Principle of Inferential Justification (PIJ):
To be justified in believing P on the basis of E one must be (1) justified in believing E, and (2) justified in believing that E makes probable P.
One might note that in the palm reading example there actually is no significant, objective probability between the length of Fred’s so-called “life-line” and his life span. Perhaps this is why my belief that he is going to die soon is unjustified, and not that I don’t satisfy clause (2). Against this, the proponent of PIJ might ask us to consider an amendment to the case. Suppose that, surprisingly, it turns out that there is some objective, significant probabilistic connection between “life-lines” and the life spans of the individuals who have them, though again, suppose that I do not have any justification for believing that there is such a connection. This possibility seems coherent: the fact that the relevant objective probabilistic relation obtains is not sufficient for one to have justification for believing that it obtains. But then, intuitively, I remain unjustified in believing that Fred is going to die soon. Or consider the possibility that I believe Fred will die because he has just ingested a lot of hemlock, and when you ask me why I think hemlock would lead to death, I say that I’m not sure, that it is just a hunch on my part that it is going to kill him. Again, if I lack justification for believing that hemlock is a deadly poison, or that it is likely to have this effect, then intuitively, I lack justification for believing that Fred will die soon. What more, then, is needed? A natural though controversial suggestion is that one must satisfy something like clause (2).
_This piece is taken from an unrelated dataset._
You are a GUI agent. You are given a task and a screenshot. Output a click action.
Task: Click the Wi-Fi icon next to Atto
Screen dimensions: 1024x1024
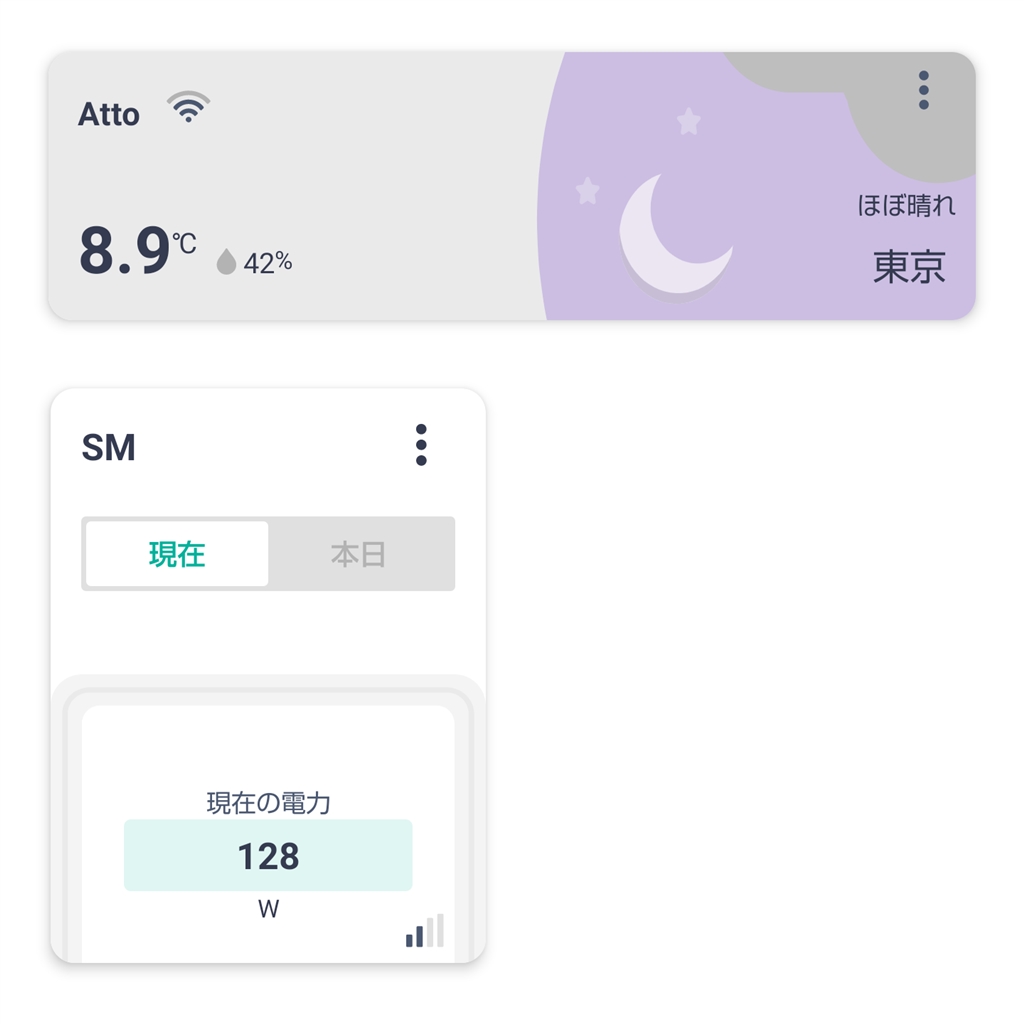click(x=188, y=107)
With the first clause of PIJ, one can present a relatively straightforward epistemic regress argument for foundationalism. That clause basically says that one cannot acquire justification for a belief by inferring it from an unjustified belief. It also seems that one cannot acquire justification for a belief by way of a circular, inferential justification—one cannot rely even in part on a proposition as a premise in an inference in support of that very proposition. We seem left with two options: allow that some beliefs have justification without depending on other beliefs, or suppose that all justification is inferential. If all justification is inferential, then for someone S to be justified in believing some proposition P, S must be in a position to legitimately infer it from some other proposition E1. But E1 could justify S in believing P only if S were justified in believing E1, and if all justification were inferential, S would have to infer it (or at least be able to infer it) from some other proposition justifiably believed, E2, a proposition which in turn would have to be inferred from some other proposition justifiably believed, E3, and so on, ad infinitum. But finite beings cannot complete an infinitely long chain of reasoning—arguably, even an infinite being cannot complete an infinitely long chain of reasoning; if it were completed, it would no longer be infinite. And so, if all justification were inferential, no one could be justified in believing anything at all to any extent whatsoever.